Being Gentle With Yourself
The reality of COVID is starting to settle in and a new normal is starting to unfold. Unfortunately, things continue to change what feels like daily and can leave a person with a roller coaster of emotions. How do you hang onto yourself through all of this? Whether you are essential services, taking care of children at home because of school closure, are now unemployed, or the countless other situations you may be in, we all have different challenges and will face them differently. While there are many of these categories I cannot speak from, I would like to offer a few questions to consider when being gentle with yourself at this time.

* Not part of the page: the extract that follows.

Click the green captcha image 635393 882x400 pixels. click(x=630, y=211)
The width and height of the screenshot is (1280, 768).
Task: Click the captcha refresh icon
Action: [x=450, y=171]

Essential Services - I am not an essential service, so I can’t even begin to imagine the stress that you may be feeling if this is where you are. Being on the front lines not only dealing with your own emotions but being around and holding others’ emotions is a very big responsibility. How can you care for yourself here? While you may see people on Instagram or Facebook discussing their boredom, doing ‘challenges’, etc., you may feel pressure to also clean your pantry at this time. Is that the most gentle and caring thing for yourself right now? Or perhaps taking your evenings and weekends to spend time with your family, go for walks (while keeping social distancing in mind), reading a book, sleeping, etc., may be the greatest form of self care. If you are an essential service, I would gently encourage your to do less busy work at home right now unless that is energizing to you. What can you do to slow your energy down, protect your energy, and process the emotions that come up with the heavy weight that you are carrying?
Working From Home - Working from home has a whole other set of challenges, especially if you have children. Again, you may fall under the umbrella of having to do it all… keep working, become an educator to your family, feeling pressure to clean closets, etc. Other challenges you may face is being around your family all the time. I don’t say that lightly. Children are children and while there is a global pandemic, they will still get into arguments, feel bored, etc. Also, continually being around your family when you recharge your batteries alone may also bring up a whole other set of challenges. On the flip side, maybe you are living alone. There are a whole other set of challenges that come from working at home while being alone, especially if you are an extrovert. With all those things in mind, what does your job look like now? Perhaps you are taking on new tasks or letting go of old ones. Getting your bearings can take a while and there may be a grieving period of what your job used to be. What is the most gentle thing you can do for yourself here? Perhaps if you’re sitting all day, you can make time throughout for exercise, reading or a nap. Or maybe going easy on yourself of how much your children need to learn educationally at this very moment so you can focus on work. Everyone’s situation will be different meaning if you are going to put more or less on your plate to look after you.
Student - Are you a student right now? Perhaps you are settling into new online classes or perhaps it’s business as usual for you when it comes to your education. Challenges that can come from here is the ability to concentrate and keep up with what you need to with all the other anxieties you may be feeling. What is the most caring thing you can do for yourself right now? If you have deadlines, perhaps it’s making a schedule for yourself so that you’re keeping in a routine. Or maybe it’s communicating with your instructors about how you’re feeling and extensions to papers, etc., if you mental health is not great. As you look at your classes, exams, programs, etc., what is the kindest thing you can do for you right now?
Unemployed - If you have been laid off from work or are self-employed and had to close your business, there are a whole other set of challenges. First the financial anxieties that come up or the feelings of caring for your employees or your own situation. Going beyond the financial assistance, mortgage deferrals, etc., what can you do for you in this place? Perhaps you need a day or two where you watch Netflix and grieve the losses or feel the anxieties that are coming up. However, that can be a slippery slope. If you are at home with nothing to do, I gently encourage you to get into a routine for your mental health. Set an alarm, get up early, and do things to take care of your mental and physical health whether that is exercising regularly, or perhaps you do fall under the category of cleaning out closets, or taking on new hobbies. Keeping busy and feeling like you have a purpose is essential right now for your mental health. What does self-care look like for you in this place?
This is a very general overview of where you may be at. The point of this post is for you to start to ask yourself, “Am I being gentle with myself right now? How can I hold onto myself right now? What is the most loving things I can do for me?’ . While I cannot begin to imagine how anyone is feeling, taking a few moments each day or continually throughout the day of how you can care for yourself may help tremendously in the long run.
Let’s get the conversation going! What category do you fall under? How are you looking after yourself?